## Brief
Copy nothing but the lines below running from the line containing "Where should I click to: Click the" through the line containing "Task: Click the 0/6 character counter", both end lines included.

(Source records)
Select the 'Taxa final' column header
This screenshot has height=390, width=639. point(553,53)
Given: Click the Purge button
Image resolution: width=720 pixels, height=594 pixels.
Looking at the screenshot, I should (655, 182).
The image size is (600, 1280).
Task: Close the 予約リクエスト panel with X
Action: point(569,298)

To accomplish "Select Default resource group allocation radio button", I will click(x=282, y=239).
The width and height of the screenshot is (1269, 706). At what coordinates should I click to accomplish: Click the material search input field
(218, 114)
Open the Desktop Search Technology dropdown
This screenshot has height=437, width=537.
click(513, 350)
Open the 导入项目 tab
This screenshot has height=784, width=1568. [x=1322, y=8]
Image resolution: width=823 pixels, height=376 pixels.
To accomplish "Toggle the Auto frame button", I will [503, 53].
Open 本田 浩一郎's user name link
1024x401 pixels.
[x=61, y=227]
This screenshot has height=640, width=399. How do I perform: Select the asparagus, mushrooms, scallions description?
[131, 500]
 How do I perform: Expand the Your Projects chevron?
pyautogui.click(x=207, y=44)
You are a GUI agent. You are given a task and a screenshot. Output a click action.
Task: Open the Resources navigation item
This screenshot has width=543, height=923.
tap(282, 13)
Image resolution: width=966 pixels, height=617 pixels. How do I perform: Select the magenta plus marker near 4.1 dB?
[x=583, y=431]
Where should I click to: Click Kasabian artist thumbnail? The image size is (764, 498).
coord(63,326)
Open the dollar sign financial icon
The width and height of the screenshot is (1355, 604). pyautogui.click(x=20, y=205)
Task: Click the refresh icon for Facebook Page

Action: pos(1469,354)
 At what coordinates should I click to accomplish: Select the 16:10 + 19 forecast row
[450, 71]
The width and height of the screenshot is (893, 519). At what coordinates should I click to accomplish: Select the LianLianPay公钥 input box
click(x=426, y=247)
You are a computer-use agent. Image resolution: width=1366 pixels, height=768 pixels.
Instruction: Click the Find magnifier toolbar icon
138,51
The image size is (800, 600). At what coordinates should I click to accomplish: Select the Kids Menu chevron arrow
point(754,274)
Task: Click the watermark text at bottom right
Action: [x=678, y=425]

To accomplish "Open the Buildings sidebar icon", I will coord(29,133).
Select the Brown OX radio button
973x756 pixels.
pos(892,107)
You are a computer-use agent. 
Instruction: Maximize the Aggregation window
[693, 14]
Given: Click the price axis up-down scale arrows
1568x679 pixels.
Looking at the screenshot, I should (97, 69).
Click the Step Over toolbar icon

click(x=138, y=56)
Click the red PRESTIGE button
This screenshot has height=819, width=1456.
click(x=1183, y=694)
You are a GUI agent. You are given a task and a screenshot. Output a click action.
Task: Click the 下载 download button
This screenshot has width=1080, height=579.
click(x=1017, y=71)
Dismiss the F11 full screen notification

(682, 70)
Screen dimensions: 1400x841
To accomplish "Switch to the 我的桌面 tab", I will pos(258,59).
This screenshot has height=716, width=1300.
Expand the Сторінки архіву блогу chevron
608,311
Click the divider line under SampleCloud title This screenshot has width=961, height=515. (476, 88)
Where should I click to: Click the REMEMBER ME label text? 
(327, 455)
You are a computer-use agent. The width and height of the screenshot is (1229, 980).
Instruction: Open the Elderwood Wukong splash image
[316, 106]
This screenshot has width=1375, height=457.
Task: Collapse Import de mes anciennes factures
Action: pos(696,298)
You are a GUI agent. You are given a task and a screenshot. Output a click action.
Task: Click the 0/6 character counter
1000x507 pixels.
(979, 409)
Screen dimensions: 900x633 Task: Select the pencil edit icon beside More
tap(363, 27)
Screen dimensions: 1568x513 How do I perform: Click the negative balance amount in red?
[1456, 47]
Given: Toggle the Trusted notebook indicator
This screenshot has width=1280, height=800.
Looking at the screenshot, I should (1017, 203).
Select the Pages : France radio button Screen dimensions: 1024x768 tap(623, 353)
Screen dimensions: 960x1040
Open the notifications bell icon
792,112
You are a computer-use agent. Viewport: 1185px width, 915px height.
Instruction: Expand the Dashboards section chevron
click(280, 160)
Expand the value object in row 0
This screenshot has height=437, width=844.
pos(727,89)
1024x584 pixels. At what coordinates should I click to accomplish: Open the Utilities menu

## Response to this task
Where should I click to: Click the REMEMBER ME label text? 
(327, 455)
You are a computer-use agent. The width and height of the screenshot is (1229, 980).
Instruction: Open the Elderwood Wukong splash image
[316, 106]
This screenshot has width=1375, height=457.
Task: Collapse Import de mes anciennes factures
Action: pos(696,298)
You are a GUI agent. You are given a task and a screenshot. Output a click action.
Task: Click the 0/6 character counter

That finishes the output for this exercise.